I have a PHP app that accesses SQL 2000 database via ODBC function calls. It works on my win95 machine, however I have a new 2000 pro machine that has the latest version of php on it (I've tried every other version down to the php4.0.4 which is on my 95 machine.)

When I try to run the app on the 2000 box I get this error:

Warning: SQL error: [Microsoft][ODBC SQL Server Driver][SQL Server]Login failed for user 'NT AUTHORITY\ANONYMOUS LOGON'., SQL state 28000 in SQLConnect in c:\inetpub\wwwroot\AS400MainQuery.php on line 32

I have the DSN set up the same way as my 95 machine and have tested it with Access and it seems to function correctly. When I test the same script on the 2000 box with it being pointed at an MSSQL 7.0 server it works fine.

If I switch to the mssql functions the script doesn't work on either win2kpro or win95 against the MSSQL2k server but works fine against MSSQL7.0.

It seems that the problem is with the combo of my either the win2kpro or win2kserver as the other combos win95/win2kserver/mssql2k server and win2kpro/winnt4.0/mssql7.0 seem to work fine.

Suggestions?

Is the 2000 box on the same domain as the SQl server?

Have you tried using SQL authentication instead of NT?

Is the 2000 box on the same domain as the SQl server?

Yes.

Have you tried using SQL authentication instead of NT?

Yes, and I get the same result. I suspect it has to do with 'Security Account Delegation' Something to do with my 2000pro IIS as one server and the SQL Server 2000 as another server. I'm not terribly familier with win2k server permissions and it seems as though I ought to be able to just shut this off. However, I am still fighting with the other half of our IS dept for administrator rights on that server so it's hard to experiment with server settings when you have to have someone else do it for you.

Thanks, though.

As so often happens after beating my head against the wall for days, I happen upon the solution to my problem and it's relatively simple and obvious.
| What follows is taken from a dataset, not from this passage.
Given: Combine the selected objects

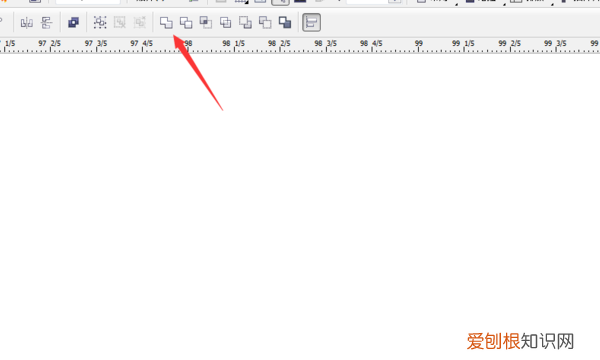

As a reference I'll include it here:

You must also set up IIS to use the authentication method that you want. Open ISM, then open the properties for the Web site or virtual directory that's hosting the application. On the Directory Security tab, click Edit to display the Authentication Methods dialog box that Figure 4 shows (the box looks slightly different in NT 4.0). Notice in Figure 4 that both the Anonymous access and Integrated Windows authentication check boxes are selected. To turn off anonymous access to the Web site, clear the Anonymous access check box and click OK.

If you've configured a SQL Server system to use Windows authentication and you don't clear the Anonymous access check box for IIS, users who attempt to access your Web application will receive an error message like the one that Figure 5 shows. This error explains that the user account being used to access the SQL Server database is IUSR_MYSERVER, which is the default anonymous-access account for IIS running on a server named MYSERVER. The IUSR account typically doesn't have permissions to access SQL Server—hence, the error. To prevent this error, you could grant the IUSR account SQL Server permissions. However, prohibiting anonymous access to a Web site is a better solution because it forces users to have a valid Win2K or NT 4.0 account to gain access to the site and to SQL Server.

Unfortunately not. I am just running this within our network and I managed to get it working at one point but then some users from another subnet logged in and the whole authentication process died. Every time one of these users logged in it caused an error that generated a dialogue box that required someone on the server to click the 'ok' button. Essentially the whole win2k box was frozen until you clicked that button. Even so, you had to reboot the server because the WWW service was locked and couldn't be stopped.

Eventually I ran out of hair to pull out, switched the anonymous login back on and went back to my original scheme of providing security from within my PHP application.